▶ Task requirements
Transcribe only the lines in the data below falling between the line with "The width and" and the line with "You are a computer-use", including those two lines, and leave out any picture.

▶ Available data
# # #
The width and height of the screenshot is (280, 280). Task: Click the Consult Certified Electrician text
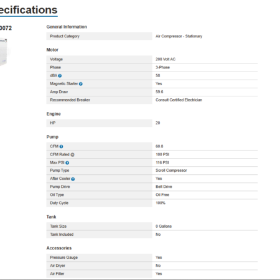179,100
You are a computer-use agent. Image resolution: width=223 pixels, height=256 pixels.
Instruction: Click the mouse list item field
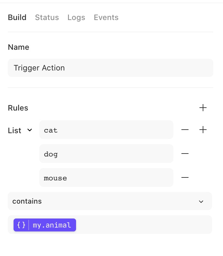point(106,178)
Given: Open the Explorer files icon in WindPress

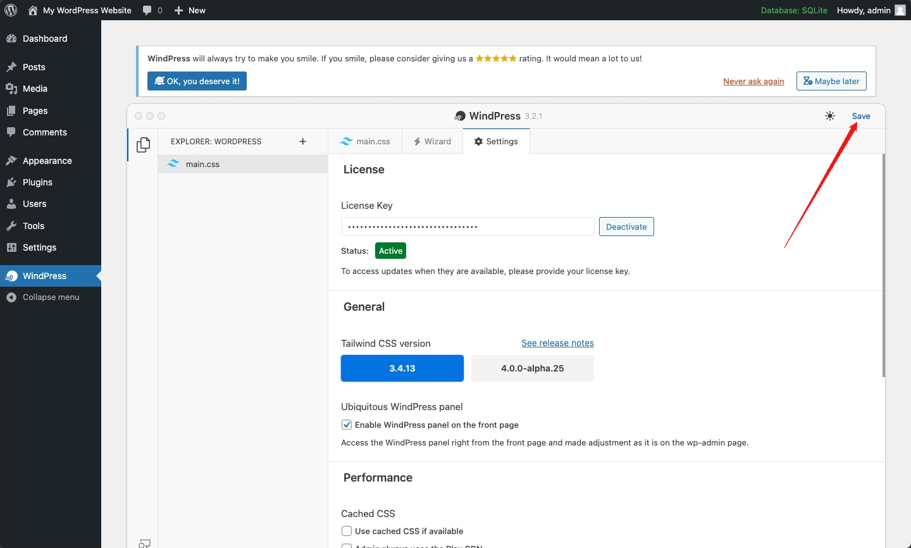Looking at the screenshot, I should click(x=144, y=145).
# # #
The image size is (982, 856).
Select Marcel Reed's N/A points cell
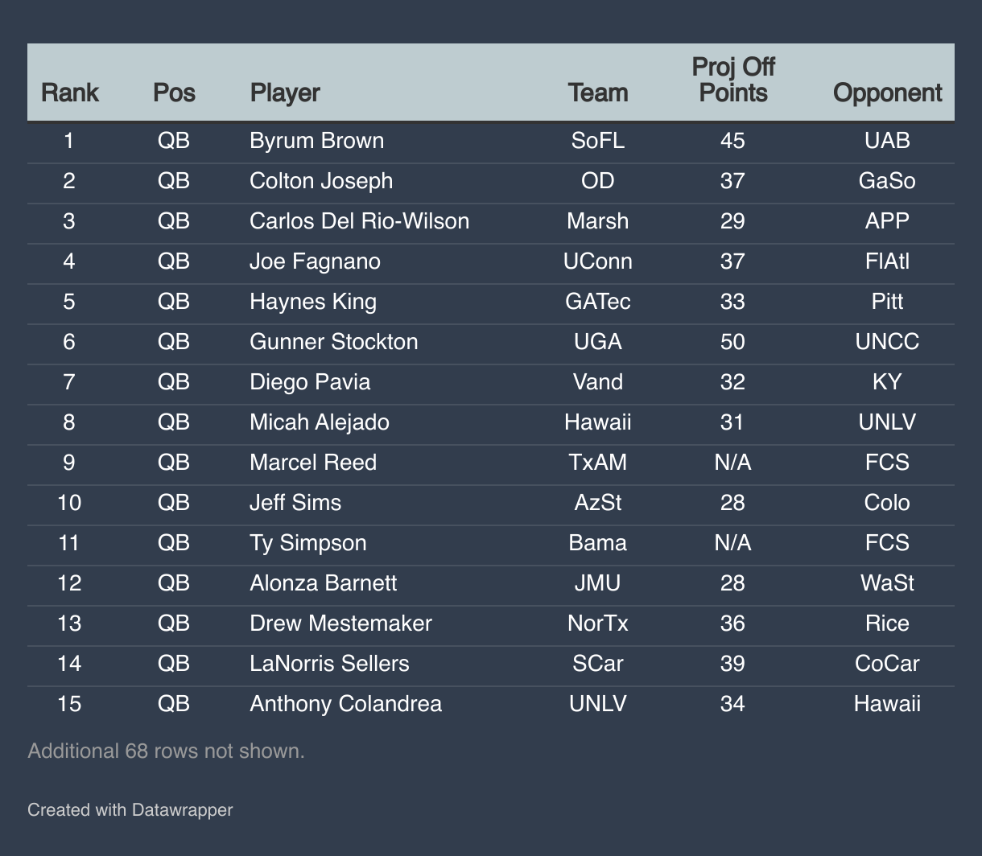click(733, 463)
# # #
▶ Answer
The width and height of the screenshot is (280, 280). Task: Click the Consult Certified Electrician text
179,100
You are a computer-use agent. Image resolution: width=223 pixels, height=256 pixels.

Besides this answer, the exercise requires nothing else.